■ **DATA EXTRACTS**
.....

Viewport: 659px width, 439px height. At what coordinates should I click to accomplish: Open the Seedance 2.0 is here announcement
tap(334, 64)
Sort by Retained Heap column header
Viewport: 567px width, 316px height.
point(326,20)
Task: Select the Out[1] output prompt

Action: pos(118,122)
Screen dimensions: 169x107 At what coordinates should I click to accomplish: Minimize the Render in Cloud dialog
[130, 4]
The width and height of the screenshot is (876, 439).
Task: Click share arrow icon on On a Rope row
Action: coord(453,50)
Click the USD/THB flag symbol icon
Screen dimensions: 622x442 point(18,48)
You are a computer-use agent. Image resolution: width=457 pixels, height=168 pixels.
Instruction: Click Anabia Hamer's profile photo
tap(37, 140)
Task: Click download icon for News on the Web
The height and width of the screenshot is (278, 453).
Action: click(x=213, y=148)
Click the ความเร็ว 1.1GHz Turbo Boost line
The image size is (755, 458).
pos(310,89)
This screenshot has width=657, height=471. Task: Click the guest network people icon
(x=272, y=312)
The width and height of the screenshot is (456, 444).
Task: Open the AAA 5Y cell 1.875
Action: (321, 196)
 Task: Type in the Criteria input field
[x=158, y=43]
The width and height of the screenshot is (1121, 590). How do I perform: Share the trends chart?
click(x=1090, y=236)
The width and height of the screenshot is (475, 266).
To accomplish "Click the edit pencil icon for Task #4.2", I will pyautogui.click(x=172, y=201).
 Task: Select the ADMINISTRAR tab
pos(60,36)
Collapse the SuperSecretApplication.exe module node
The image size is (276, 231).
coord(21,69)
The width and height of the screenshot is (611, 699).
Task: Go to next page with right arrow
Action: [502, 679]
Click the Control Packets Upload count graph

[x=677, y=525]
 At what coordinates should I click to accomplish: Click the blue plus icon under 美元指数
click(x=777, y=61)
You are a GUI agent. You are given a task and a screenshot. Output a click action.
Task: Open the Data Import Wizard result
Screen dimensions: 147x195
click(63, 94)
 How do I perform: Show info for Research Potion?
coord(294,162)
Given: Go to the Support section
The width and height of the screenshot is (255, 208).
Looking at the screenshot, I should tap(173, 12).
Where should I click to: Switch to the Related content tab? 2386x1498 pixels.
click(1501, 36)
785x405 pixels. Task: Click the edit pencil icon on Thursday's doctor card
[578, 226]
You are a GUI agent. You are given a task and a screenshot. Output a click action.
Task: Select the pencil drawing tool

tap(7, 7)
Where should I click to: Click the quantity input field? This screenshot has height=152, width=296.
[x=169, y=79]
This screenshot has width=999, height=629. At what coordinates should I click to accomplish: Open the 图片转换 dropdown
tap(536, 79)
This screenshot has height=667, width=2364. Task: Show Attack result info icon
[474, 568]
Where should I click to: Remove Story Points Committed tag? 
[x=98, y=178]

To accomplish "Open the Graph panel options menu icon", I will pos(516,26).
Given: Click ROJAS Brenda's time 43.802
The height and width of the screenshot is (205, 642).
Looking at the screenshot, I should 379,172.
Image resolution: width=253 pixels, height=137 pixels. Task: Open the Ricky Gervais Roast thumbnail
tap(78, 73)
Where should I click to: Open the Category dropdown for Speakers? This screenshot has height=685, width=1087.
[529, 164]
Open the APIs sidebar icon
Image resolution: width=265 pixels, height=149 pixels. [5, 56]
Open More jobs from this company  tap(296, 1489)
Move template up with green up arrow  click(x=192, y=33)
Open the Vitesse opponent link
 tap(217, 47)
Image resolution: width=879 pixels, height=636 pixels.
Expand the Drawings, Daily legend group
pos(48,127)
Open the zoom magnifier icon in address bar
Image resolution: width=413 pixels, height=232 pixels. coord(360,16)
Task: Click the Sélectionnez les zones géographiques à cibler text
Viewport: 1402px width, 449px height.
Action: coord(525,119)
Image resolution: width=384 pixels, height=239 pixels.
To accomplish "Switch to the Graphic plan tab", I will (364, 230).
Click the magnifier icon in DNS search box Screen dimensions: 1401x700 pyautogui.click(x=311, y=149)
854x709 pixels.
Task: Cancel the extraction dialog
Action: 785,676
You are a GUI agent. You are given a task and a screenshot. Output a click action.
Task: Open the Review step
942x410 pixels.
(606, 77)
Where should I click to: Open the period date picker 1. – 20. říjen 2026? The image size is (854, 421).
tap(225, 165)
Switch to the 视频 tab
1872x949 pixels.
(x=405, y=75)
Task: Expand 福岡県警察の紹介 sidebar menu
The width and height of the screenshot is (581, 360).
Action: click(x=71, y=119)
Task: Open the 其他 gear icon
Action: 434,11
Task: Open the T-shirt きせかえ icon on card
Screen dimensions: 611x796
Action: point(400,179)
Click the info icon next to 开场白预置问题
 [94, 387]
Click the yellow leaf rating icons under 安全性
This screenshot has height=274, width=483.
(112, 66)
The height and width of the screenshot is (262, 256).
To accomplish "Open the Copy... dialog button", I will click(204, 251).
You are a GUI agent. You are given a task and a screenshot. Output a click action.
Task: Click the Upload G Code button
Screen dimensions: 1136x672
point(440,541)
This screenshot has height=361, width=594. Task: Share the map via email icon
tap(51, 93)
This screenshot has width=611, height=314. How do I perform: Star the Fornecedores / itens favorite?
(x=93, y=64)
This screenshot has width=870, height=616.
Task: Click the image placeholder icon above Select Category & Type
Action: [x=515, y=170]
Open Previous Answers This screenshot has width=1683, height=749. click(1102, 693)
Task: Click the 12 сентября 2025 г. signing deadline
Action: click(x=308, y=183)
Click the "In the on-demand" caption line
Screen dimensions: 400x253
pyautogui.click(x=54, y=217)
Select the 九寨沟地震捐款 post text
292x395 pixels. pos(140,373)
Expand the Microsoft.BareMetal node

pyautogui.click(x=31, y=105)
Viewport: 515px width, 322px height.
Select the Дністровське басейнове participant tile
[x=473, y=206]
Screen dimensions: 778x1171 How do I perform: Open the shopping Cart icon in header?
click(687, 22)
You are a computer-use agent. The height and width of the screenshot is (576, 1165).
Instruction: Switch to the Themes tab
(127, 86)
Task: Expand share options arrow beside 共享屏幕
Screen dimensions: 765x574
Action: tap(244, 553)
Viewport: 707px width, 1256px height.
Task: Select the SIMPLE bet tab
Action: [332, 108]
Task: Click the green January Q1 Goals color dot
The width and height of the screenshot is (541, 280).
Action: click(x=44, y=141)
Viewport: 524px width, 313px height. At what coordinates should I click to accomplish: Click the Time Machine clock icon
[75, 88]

.....

■ **WHAT IS EXPECTED**
Repeat the whole listing, keeping every word exact.

■ **FINISHED TASK**
Viewport: 659px width, 439px height. At what coordinates should I click to accomplish: Open the Seedance 2.0 is here announcement
tap(334, 64)
Sort by Retained Heap column header
Viewport: 567px width, 316px height.
point(326,20)
Task: Select the Out[1] output prompt

Action: pos(118,122)
Screen dimensions: 169x107 At what coordinates should I click to accomplish: Minimize the Render in Cloud dialog
[130, 4]
The width and height of the screenshot is (876, 439).
Task: Click share arrow icon on On a Rope row
Action: coord(453,50)
Click the USD/THB flag symbol icon
Screen dimensions: 622x442 point(18,48)
You are a computer-use agent. Image resolution: width=457 pixels, height=168 pixels.
Instruction: Click Anabia Hamer's profile photo
tap(37, 140)
Task: Click download icon for News on the Web
The height and width of the screenshot is (278, 453).
Action: click(x=213, y=148)
Click the ความเร็ว 1.1GHz Turbo Boost line
The image size is (755, 458).
pos(310,89)
This screenshot has width=657, height=471. Task: Click the guest network people icon
(x=272, y=312)
The width and height of the screenshot is (456, 444).
Task: Open the AAA 5Y cell 1.875
Action: (321, 196)
 Task: Type in the Criteria input field
[x=158, y=43]
The width and height of the screenshot is (1121, 590). How do I perform: Share the trends chart?
click(x=1090, y=236)
The width and height of the screenshot is (475, 266).
To accomplish "Click the edit pencil icon for Task #4.2", I will pyautogui.click(x=172, y=201).
 Task: Select the ADMINISTRAR tab
pos(60,36)
Collapse the SuperSecretApplication.exe module node
The image size is (276, 231).
coord(21,69)
The width and height of the screenshot is (611, 699).
Task: Go to next page with right arrow
Action: [502, 679]
Click the Control Packets Upload count graph

[x=677, y=525]
 At what coordinates should I click to accomplish: Click the blue plus icon under 美元指数
click(x=777, y=61)
You are a GUI agent. You are given a task and a screenshot. Output a click action.
Task: Open the Data Import Wizard result
Screen dimensions: 147x195
click(63, 94)
 How do I perform: Show info for Research Potion?
coord(294,162)
Given: Go to the Support section
The width and height of the screenshot is (255, 208).
Looking at the screenshot, I should tap(173, 12).
Where should I click to: Switch to the Related content tab? 2386x1498 pixels.
click(1501, 36)
785x405 pixels. Task: Click the edit pencil icon on Thursday's doctor card
[578, 226]
You are a GUI agent. You are given a task and a screenshot. Output a click action.
Task: Select the pencil drawing tool

tap(7, 7)
Where should I click to: Click the quantity input field? This screenshot has height=152, width=296.
[x=169, y=79]
This screenshot has width=999, height=629. At what coordinates should I click to accomplish: Open the 图片转换 dropdown
tap(536, 79)
This screenshot has height=667, width=2364. Task: Show Attack result info icon
[474, 568]
Where should I click to: Remove Story Points Committed tag? 
[x=98, y=178]

To accomplish "Open the Graph panel options menu icon", I will pos(516,26).
Given: Click ROJAS Brenda's time 43.802
The height and width of the screenshot is (205, 642).
Looking at the screenshot, I should 379,172.
Image resolution: width=253 pixels, height=137 pixels. Task: Open the Ricky Gervais Roast thumbnail
tap(78, 73)
Where should I click to: Open the Category dropdown for Speakers? This screenshot has height=685, width=1087.
[529, 164]
Open the APIs sidebar icon
Image resolution: width=265 pixels, height=149 pixels. [5, 56]
Open More jobs from this company  tap(296, 1489)
Move template up with green up arrow  click(x=192, y=33)
Open the Vitesse opponent link
 tap(217, 47)
Image resolution: width=879 pixels, height=636 pixels.
Expand the Drawings, Daily legend group
pos(48,127)
Open the zoom magnifier icon in address bar
Image resolution: width=413 pixels, height=232 pixels. coord(360,16)
Task: Click the Sélectionnez les zones géographiques à cibler text
Viewport: 1402px width, 449px height.
Action: coord(525,119)
Image resolution: width=384 pixels, height=239 pixels.
To accomplish "Switch to the Graphic plan tab", I will (364, 230).
Click the magnifier icon in DNS search box Screen dimensions: 1401x700 pyautogui.click(x=311, y=149)
854x709 pixels.
Task: Cancel the extraction dialog
Action: 785,676
You are a GUI agent. You are given a task and a screenshot. Output a click action.
Task: Open the Review step
942x410 pixels.
(606, 77)
Where should I click to: Open the period date picker 1. – 20. říjen 2026? The image size is (854, 421).
tap(225, 165)
Switch to the 视频 tab
1872x949 pixels.
(x=405, y=75)
Task: Expand 福岡県警察の紹介 sidebar menu
The width and height of the screenshot is (581, 360).
Action: click(x=71, y=119)
Task: Open the 其他 gear icon
Action: 434,11
Task: Open the T-shirt きせかえ icon on card
Screen dimensions: 611x796
Action: point(400,179)
Click the info icon next to 开场白预置问题
 [94, 387]
Click the yellow leaf rating icons under 安全性
This screenshot has height=274, width=483.
(112, 66)
The height and width of the screenshot is (262, 256).
To accomplish "Open the Copy... dialog button", I will click(204, 251).
You are a GUI agent. You are given a task and a screenshot. Output a click action.
Task: Click the Upload G Code button
Screen dimensions: 1136x672
point(440,541)
This screenshot has height=361, width=594. Task: Share the map via email icon
tap(51, 93)
This screenshot has width=611, height=314. How do I perform: Star the Fornecedores / itens favorite?
(x=93, y=64)
This screenshot has width=870, height=616.
Task: Click the image placeholder icon above Select Category & Type
Action: [x=515, y=170]
Open Previous Answers This screenshot has width=1683, height=749. click(1102, 693)
Task: Click the 12 сентября 2025 г. signing deadline
Action: click(x=308, y=183)
Click the "In the on-demand" caption line
Screen dimensions: 400x253
pyautogui.click(x=54, y=217)
Select the 九寨沟地震捐款 post text
292x395 pixels. pos(140,373)
Expand the Microsoft.BareMetal node

pyautogui.click(x=31, y=105)
Viewport: 515px width, 322px height.
Select the Дністровське басейнове participant tile
[x=473, y=206]
Screen dimensions: 778x1171 How do I perform: Open the shopping Cart icon in header?
click(687, 22)
You are a computer-use agent. The height and width of the screenshot is (576, 1165).
Instruction: Switch to the Themes tab
(127, 86)
Task: Expand share options arrow beside 共享屏幕
Screen dimensions: 765x574
Action: tap(244, 553)
Viewport: 707px width, 1256px height.
Task: Select the SIMPLE bet tab
Action: [332, 108]
Task: Click the green January Q1 Goals color dot
The width and height of the screenshot is (541, 280).
Action: click(x=44, y=141)
Viewport: 524px width, 313px height. At what coordinates should I click to accomplish: Click the Time Machine clock icon
[75, 88]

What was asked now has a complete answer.